BEGIN DATA SHOWN
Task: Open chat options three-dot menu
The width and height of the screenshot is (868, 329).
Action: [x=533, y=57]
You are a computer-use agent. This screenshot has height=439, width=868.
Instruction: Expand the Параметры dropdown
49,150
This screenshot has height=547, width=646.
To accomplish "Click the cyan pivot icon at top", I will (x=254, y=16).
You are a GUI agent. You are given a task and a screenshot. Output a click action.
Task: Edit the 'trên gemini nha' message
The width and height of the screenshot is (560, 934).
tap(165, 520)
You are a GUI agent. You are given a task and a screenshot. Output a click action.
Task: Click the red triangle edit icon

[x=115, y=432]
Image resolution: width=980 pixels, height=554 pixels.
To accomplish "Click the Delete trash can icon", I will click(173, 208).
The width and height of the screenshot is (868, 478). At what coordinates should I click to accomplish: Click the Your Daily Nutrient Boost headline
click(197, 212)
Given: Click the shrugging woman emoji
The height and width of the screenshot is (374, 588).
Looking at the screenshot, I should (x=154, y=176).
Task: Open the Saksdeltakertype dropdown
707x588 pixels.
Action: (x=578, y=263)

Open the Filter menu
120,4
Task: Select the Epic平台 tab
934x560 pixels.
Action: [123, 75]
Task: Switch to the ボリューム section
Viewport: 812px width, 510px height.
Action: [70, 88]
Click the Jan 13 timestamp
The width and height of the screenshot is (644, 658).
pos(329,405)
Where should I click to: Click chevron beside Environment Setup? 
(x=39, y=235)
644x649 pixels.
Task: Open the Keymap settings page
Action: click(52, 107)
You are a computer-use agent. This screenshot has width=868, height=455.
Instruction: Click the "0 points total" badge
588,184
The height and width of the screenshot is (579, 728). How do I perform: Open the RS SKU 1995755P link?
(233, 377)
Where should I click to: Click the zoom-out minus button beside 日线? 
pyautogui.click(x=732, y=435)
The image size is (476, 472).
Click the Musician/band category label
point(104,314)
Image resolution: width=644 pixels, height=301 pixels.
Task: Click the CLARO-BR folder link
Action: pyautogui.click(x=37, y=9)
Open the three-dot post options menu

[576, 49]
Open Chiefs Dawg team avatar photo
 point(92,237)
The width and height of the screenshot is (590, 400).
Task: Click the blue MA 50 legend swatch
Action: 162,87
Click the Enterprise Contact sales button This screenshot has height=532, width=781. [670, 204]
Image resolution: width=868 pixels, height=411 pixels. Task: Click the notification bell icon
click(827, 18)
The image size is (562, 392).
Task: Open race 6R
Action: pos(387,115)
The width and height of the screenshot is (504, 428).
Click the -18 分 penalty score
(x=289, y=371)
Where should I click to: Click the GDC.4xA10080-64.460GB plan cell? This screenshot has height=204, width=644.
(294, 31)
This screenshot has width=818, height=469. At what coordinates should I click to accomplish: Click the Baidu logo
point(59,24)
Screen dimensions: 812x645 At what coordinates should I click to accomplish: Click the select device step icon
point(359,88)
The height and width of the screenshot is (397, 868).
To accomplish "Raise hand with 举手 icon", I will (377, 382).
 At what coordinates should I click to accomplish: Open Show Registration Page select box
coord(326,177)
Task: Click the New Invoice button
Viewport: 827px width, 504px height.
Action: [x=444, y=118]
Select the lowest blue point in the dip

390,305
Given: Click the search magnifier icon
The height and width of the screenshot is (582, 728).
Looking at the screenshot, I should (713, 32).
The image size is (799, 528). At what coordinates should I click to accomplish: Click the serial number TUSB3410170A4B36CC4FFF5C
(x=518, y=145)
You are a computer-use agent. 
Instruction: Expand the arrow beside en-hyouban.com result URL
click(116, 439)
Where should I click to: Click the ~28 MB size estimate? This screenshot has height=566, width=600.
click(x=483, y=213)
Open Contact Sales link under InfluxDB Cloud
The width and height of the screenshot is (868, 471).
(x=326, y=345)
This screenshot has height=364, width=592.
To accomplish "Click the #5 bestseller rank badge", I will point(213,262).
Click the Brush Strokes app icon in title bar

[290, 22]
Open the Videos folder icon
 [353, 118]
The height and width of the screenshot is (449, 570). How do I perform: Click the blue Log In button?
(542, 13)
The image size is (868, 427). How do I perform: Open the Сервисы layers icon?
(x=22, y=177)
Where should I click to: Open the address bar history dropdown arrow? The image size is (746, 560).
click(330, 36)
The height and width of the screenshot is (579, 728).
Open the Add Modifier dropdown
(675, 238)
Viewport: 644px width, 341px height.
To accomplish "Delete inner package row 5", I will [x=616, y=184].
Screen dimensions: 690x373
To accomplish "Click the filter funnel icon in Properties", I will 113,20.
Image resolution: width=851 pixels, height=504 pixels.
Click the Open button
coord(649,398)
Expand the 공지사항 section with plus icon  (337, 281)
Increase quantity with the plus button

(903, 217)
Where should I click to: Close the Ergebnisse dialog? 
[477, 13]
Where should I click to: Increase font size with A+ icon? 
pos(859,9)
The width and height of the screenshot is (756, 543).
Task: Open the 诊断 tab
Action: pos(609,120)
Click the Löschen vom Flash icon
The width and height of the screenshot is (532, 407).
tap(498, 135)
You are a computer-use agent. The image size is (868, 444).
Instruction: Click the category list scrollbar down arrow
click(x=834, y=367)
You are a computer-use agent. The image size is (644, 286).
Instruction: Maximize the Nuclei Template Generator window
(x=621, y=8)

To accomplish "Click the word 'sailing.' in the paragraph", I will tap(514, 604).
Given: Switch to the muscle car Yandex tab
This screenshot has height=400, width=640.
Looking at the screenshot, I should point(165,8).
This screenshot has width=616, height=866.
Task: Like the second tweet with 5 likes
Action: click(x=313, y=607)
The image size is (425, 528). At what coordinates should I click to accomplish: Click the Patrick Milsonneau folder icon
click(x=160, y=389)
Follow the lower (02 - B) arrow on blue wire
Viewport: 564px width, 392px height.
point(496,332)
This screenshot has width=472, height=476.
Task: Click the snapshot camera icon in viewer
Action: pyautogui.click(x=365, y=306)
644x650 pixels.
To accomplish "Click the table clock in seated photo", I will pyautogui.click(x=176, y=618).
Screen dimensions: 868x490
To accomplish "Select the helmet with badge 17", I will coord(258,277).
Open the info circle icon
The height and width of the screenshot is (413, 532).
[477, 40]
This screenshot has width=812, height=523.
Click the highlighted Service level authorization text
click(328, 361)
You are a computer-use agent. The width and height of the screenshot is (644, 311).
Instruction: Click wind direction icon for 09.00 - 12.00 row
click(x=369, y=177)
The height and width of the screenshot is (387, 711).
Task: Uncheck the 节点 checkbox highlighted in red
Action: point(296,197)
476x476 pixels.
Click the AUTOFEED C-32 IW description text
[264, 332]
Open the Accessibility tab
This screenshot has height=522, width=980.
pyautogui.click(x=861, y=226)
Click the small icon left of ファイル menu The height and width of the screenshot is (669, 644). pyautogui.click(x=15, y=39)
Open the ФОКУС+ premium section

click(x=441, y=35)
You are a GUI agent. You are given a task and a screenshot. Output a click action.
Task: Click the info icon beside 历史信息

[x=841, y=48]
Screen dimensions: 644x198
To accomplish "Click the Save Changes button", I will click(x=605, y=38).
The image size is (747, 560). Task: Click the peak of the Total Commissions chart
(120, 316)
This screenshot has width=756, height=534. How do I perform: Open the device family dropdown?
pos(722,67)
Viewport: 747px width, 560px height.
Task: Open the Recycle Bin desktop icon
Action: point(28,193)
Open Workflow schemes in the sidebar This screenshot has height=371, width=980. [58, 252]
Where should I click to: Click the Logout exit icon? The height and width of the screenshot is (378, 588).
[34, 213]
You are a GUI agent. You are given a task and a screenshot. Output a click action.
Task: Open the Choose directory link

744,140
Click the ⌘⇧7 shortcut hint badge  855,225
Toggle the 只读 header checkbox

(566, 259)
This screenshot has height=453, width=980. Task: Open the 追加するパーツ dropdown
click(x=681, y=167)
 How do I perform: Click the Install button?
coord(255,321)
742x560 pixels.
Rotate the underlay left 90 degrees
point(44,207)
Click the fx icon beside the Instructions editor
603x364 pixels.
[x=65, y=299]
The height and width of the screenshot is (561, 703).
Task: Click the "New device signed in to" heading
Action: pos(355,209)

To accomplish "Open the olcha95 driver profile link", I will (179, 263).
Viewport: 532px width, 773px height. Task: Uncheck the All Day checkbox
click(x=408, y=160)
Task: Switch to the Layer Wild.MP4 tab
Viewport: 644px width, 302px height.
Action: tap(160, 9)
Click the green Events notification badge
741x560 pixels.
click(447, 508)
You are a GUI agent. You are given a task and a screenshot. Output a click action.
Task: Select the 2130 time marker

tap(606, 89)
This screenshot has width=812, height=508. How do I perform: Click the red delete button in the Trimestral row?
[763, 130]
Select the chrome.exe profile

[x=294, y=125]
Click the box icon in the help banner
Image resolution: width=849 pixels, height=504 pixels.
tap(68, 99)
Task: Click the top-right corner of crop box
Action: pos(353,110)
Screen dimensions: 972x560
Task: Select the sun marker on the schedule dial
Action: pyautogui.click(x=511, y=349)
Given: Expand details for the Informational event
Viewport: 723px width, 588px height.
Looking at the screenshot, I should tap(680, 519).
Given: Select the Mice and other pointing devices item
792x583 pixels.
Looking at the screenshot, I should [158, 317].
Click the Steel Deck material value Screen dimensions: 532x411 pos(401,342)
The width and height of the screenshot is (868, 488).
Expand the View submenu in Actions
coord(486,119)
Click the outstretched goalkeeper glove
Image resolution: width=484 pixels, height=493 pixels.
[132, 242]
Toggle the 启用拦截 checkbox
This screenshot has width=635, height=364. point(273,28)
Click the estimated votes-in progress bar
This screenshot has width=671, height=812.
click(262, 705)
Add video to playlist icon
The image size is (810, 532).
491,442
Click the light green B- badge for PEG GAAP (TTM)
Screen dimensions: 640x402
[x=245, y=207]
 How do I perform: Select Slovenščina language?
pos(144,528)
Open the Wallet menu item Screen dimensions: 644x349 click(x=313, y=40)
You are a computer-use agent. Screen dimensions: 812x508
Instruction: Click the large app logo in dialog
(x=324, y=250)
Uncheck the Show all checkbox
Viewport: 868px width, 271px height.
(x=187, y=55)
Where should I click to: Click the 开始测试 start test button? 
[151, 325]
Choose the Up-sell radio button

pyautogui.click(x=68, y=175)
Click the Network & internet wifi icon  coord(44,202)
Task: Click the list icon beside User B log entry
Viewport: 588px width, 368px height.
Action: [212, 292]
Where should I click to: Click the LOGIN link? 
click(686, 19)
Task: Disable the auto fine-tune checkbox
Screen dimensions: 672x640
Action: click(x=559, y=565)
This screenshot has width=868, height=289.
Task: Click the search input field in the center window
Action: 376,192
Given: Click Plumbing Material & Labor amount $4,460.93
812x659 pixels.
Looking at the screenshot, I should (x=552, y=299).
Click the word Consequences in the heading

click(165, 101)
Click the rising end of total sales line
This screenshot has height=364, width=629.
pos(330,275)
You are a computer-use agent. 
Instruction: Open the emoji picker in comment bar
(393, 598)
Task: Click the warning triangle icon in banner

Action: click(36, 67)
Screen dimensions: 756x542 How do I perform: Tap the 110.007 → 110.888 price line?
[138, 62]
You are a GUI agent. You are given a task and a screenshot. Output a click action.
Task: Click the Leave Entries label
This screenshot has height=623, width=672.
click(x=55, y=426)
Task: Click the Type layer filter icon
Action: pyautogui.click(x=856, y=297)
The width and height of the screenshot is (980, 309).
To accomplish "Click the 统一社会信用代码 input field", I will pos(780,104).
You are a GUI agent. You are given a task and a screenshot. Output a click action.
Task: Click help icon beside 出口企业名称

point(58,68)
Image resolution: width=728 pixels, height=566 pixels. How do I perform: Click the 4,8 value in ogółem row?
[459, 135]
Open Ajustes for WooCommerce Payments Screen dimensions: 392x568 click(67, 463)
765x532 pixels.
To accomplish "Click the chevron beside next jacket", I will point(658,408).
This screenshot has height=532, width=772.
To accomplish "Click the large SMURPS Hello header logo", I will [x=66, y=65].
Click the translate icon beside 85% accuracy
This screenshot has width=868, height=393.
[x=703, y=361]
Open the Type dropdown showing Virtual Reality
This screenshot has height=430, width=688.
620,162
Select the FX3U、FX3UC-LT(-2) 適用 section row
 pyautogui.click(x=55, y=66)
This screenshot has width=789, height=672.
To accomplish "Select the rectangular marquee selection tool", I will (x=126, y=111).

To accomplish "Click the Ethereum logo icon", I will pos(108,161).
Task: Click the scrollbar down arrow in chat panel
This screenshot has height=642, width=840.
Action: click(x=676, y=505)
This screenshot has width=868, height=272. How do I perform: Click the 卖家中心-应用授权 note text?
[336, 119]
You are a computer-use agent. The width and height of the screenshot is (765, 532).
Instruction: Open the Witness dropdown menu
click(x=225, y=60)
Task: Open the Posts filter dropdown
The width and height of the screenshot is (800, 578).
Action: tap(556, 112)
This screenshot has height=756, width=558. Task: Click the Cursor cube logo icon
END DATA SHOWN
#### [TASK BRIEF]
Each line holding "chat" in the records should be copied out.

#### [ANSWER BOX]
Task: Open chat options three-dot menu
Task: Click the scrollbar down arrow in chat panel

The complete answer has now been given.